Your task:
Reproduce the entries shown below only from the line with "Til (25, 646)" down to the line with "Rejs ud (25, 2219)", keeping both end lines and copying each one exactly.

------------------------------------------------------------

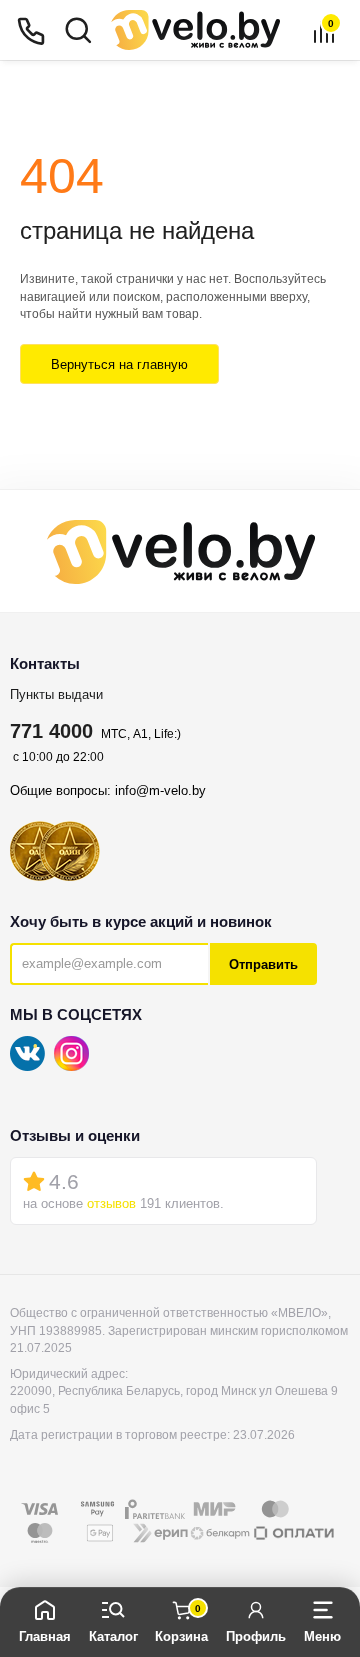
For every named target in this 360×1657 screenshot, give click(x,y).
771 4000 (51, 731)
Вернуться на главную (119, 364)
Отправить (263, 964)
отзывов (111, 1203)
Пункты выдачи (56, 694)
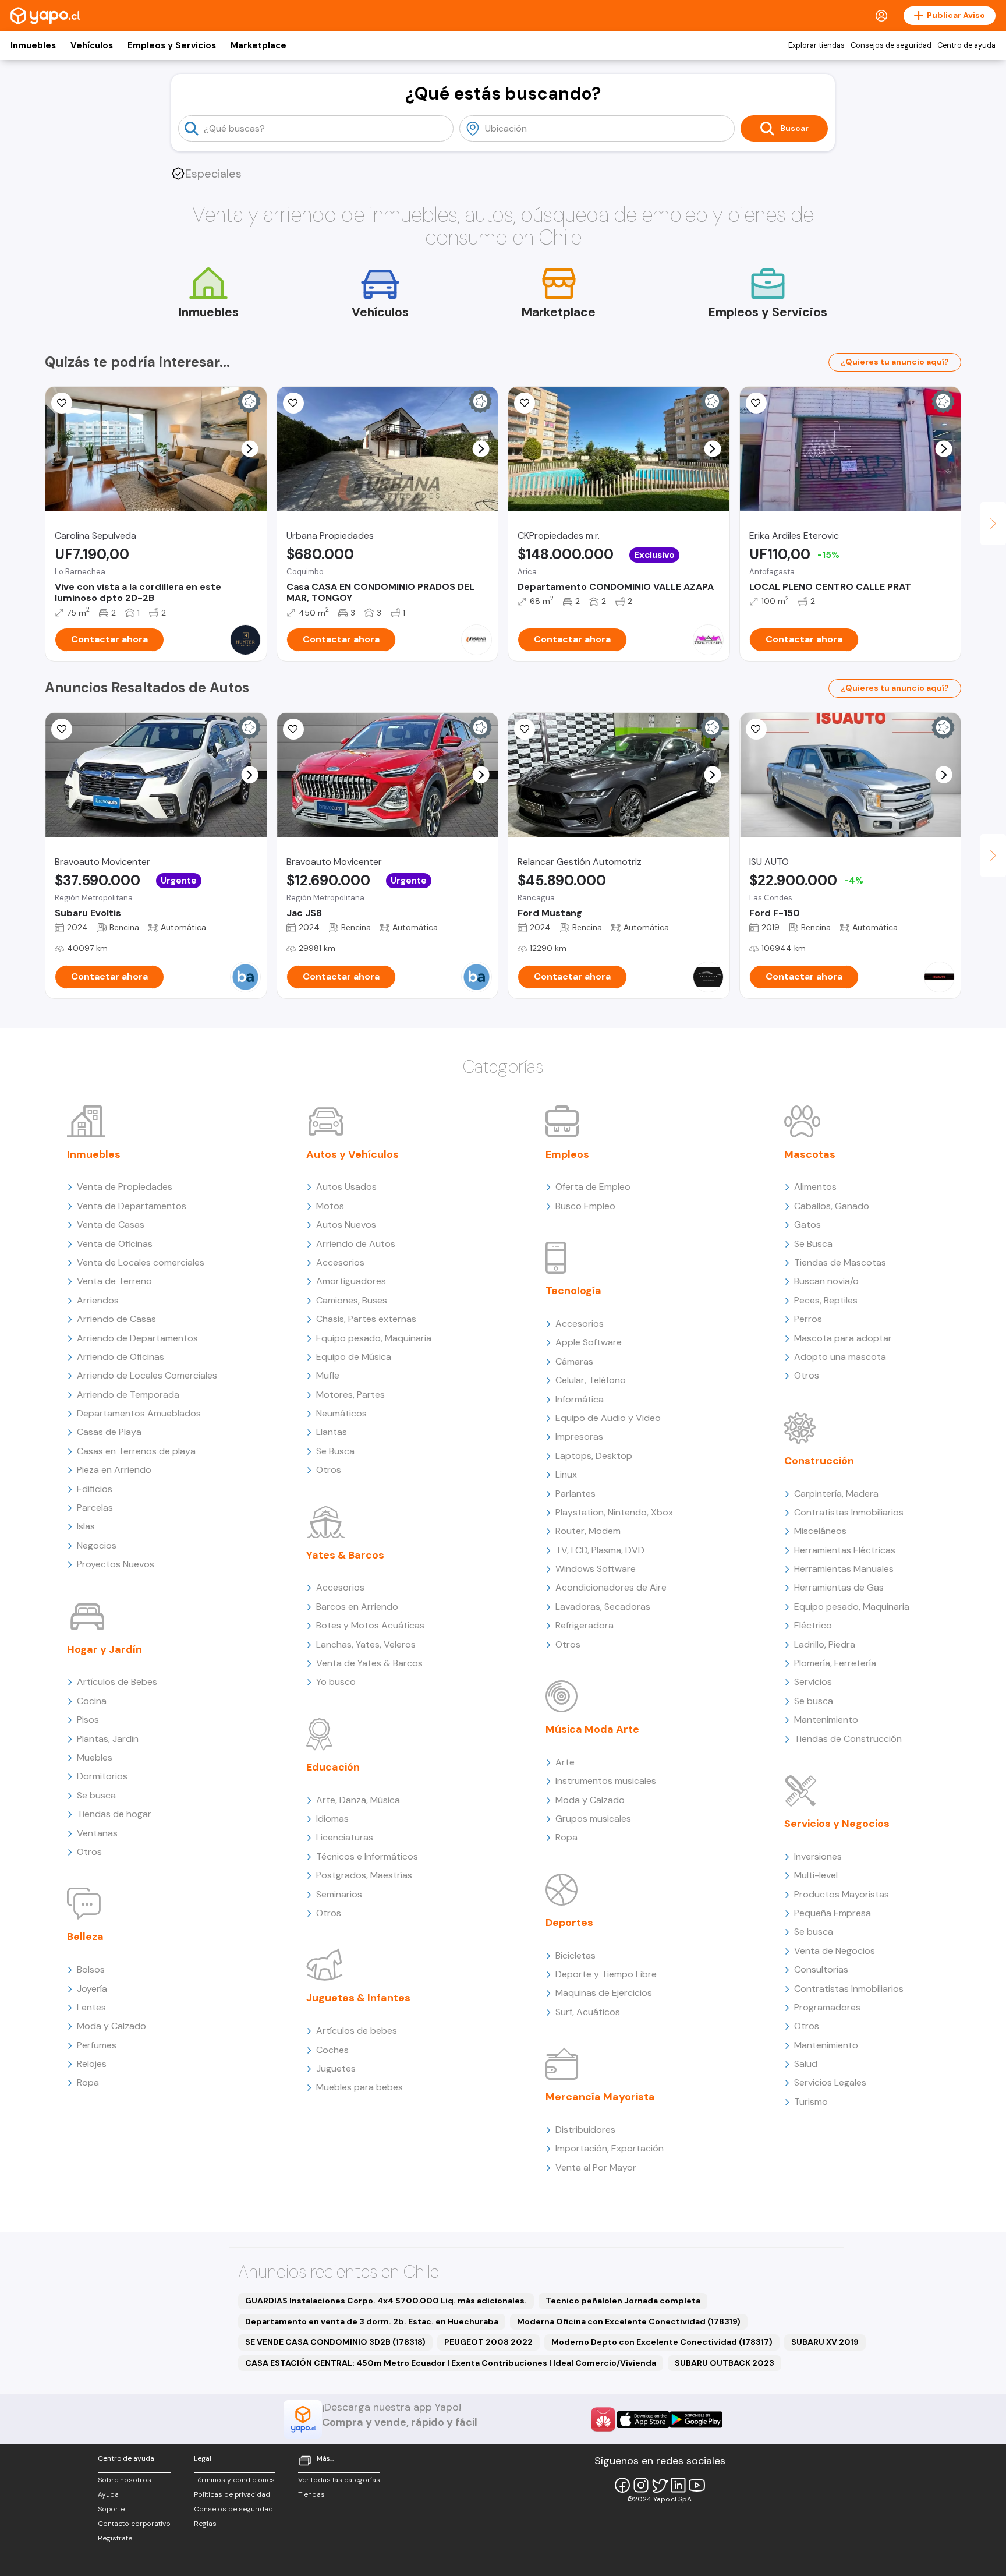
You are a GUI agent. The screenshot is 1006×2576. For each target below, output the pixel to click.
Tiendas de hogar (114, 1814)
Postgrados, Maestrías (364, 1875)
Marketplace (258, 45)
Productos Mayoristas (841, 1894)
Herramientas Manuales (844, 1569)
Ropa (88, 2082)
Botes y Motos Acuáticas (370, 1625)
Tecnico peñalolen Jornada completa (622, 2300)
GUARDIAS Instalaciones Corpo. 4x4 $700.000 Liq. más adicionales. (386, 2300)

------------------------------------------------------------

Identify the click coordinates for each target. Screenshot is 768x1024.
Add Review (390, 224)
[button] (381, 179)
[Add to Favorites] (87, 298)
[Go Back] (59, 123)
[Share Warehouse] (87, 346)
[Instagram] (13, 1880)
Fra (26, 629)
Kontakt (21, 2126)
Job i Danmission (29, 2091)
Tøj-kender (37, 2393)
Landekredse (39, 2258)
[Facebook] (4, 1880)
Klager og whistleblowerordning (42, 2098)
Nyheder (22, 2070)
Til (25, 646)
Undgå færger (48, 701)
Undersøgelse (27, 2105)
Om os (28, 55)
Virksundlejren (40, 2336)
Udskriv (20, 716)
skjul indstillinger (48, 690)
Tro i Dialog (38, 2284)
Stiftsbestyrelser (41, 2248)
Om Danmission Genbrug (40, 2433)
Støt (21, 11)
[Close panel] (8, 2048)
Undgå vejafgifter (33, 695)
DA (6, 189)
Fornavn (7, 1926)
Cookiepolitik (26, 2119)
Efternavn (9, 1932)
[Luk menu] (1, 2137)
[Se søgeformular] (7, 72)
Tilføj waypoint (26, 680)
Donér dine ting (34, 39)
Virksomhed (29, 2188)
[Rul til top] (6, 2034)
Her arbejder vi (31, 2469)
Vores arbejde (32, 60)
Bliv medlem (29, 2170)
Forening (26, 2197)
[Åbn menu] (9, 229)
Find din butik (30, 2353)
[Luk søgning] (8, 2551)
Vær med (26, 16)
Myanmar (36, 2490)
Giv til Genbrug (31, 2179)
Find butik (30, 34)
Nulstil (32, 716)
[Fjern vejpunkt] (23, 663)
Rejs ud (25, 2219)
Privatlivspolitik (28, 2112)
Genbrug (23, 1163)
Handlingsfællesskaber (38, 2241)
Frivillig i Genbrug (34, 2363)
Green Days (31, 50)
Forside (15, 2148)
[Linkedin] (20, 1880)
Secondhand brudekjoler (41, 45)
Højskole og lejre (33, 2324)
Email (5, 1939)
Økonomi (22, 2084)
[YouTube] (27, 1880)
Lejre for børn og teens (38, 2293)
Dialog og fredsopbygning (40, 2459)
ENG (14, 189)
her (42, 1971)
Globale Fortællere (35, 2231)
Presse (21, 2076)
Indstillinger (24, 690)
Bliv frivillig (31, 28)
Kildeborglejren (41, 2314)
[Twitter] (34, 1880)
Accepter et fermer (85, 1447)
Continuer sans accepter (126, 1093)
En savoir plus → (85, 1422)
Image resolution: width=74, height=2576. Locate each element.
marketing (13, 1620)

------------------------------------------------------------

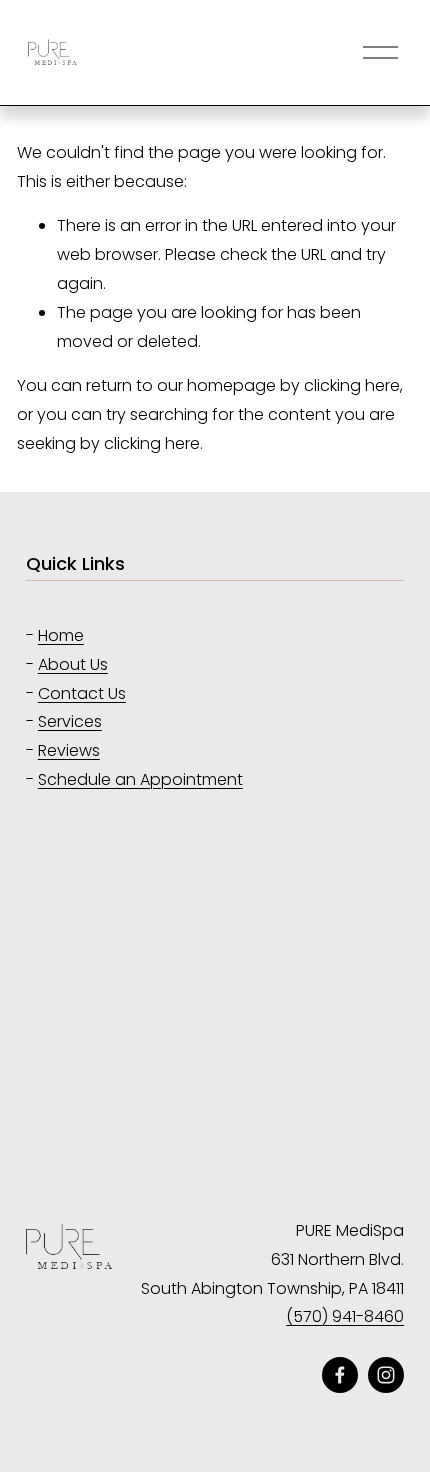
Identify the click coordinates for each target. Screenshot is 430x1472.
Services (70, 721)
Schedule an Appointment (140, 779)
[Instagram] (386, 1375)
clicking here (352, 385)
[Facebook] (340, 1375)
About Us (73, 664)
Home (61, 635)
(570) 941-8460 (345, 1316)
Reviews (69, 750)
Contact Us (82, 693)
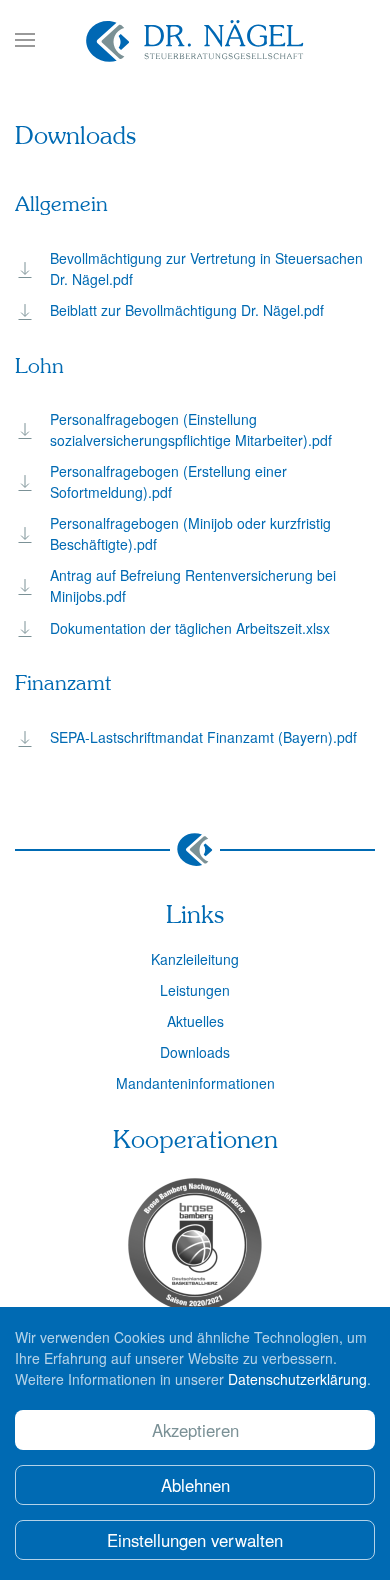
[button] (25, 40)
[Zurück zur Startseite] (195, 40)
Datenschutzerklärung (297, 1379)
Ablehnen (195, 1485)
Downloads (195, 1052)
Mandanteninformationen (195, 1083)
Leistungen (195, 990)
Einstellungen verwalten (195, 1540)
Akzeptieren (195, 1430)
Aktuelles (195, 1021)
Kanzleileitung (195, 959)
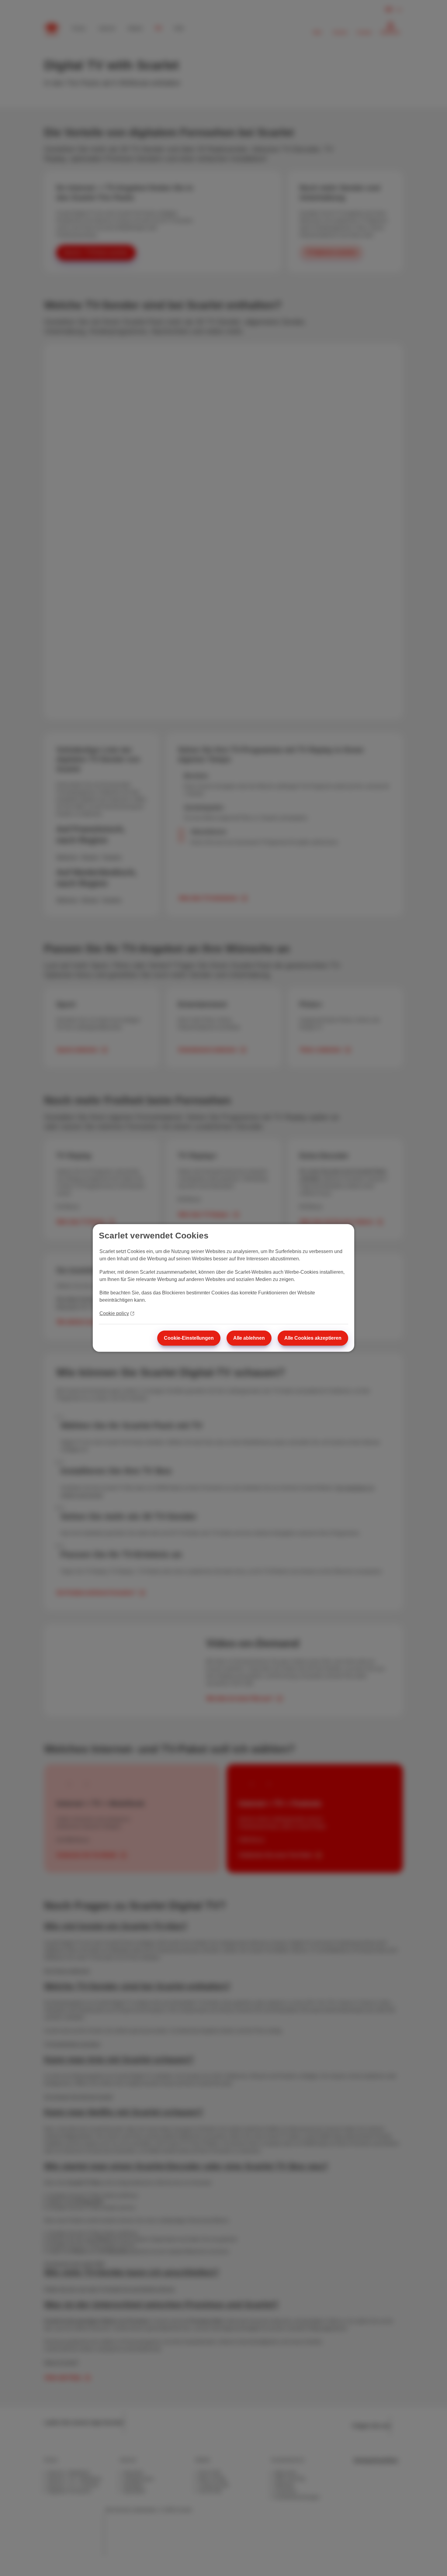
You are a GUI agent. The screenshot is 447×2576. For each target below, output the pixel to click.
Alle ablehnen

------------------------------------------------------------

Solution to the problem:
Til (25, 646)
Undgå færger (48, 701)
Undersøgelse (27, 2105)
Om os (28, 55)
Virksundlejren (40, 2336)
Udskriv (20, 716)
skjul indstillinger (48, 690)
Tro i Dialog (38, 2284)
Stiftsbestyrelser (41, 2248)
Om Danmission Genbrug (40, 2433)
Støt (21, 11)
[Close panel] (8, 2048)
Undgå vejafgifter (33, 695)
DA (6, 189)
Fornavn (7, 1926)
Cookiepolitik (26, 2119)
Efternavn (9, 1932)
[Luk menu] (1, 2137)
[Se søgeformular] (7, 72)
Tilføj waypoint (26, 680)
Donér dine ting (34, 39)
Virksomhed (29, 2188)
[Rul til top] (6, 2034)
Her arbejder vi (31, 2469)
Vores arbejde (32, 60)
Bliv medlem (29, 2170)
Forening (26, 2197)
[Åbn menu] (9, 229)
Find din butik (30, 2353)
[Luk søgning] (8, 2551)
Vær med (26, 16)
Myanmar (36, 2490)
Giv til Genbrug (31, 2179)
Find butik (30, 34)
Nulstil (32, 716)
[Fjern vejpunkt] (23, 663)
Rejs ud (25, 2219)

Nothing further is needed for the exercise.